On a senti un ralentissement de sa part après sa victoire revanche éclatante sur Librado Andrade en novembre 2009.

Ce fut tout d’abord Edison Miranda, une sorte de faire-valoir qui n’a jamais été dans le combat. Enfin, au troisième engagement, il pouvait griller une cigarette. Bute lui avait passé un K.-O. technique.

En octobre 2010, une autre canne de tomate du nom de Jesse Brinkley s’endormait au 9e assaut.

Brian Magee a suivi en 2011, mais ce vainqueur d’Éric Lucas n’a pas connu un meilleur sort en baissant pavillon par K.-O. technique/10.

Et la liste des super adversaires s’est poursuivie avec un K.-O./4 face à Jean-Paul Mendy. C’était sa première défaite en carrière et ce fut aussi son dernier match en carrière.

Monsieur Johnson

Que peut-on dire du suivant, Glen Johnson. Un pied de céleri de 42 ans, usé à la corde. Un type très gentil, mais rendu au bout du rouleau. Malgré tout, il s'est rendu au bout des douze rounds et a perdu par décision.

En 2012, ce fut la première défaite de Lucian dans le monde professionnel, et quel revers! Totalement éclipsé au cinquième round par Carl Froch, le chéri de l’Angleterre. Ce fut le point tournant de la carrière de Bute.

Depuis ce jour fatidique, il n’a livré que trois combats. Il en a gagné deux contre des rivaux qui n’ont rien d’un champion et a perdu dans l’autre contre Jean Pascal.
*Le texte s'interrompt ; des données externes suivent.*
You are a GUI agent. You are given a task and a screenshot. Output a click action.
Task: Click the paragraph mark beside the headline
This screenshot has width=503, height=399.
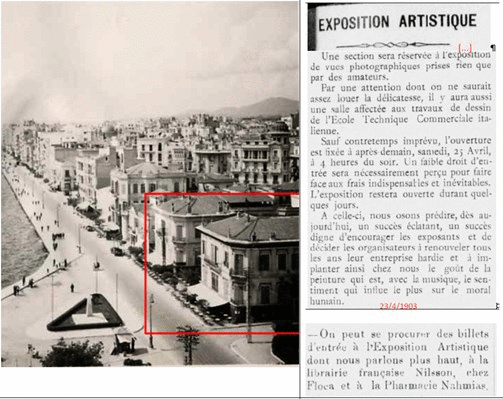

Contre Pascal, ce fut une sorte d’horreur pendant onze des douze assauts du combat. On se serait cru devant un imitateur de Rudolf Nureyev ou encore de Mikhaïl Barychnikov, deux des meilleurs danseurs de ballet que le monde ait connu. C’est là que plusieurs admirateurs de Lucian ont décroché.

Mais il faut se souvenir que tout homme sur cette basse terre a droit à une deuxième chance. Pour Lucian, c’est samedi ou...?

Bute a-t-il raison de croire qu’il pourra reprendre son titre IBF des super-moyens? D’autres avant lui ont déjà réussi l’exploit. George Foreman a été couronné champion à nouveau, dix ans après avoir perdu son titre.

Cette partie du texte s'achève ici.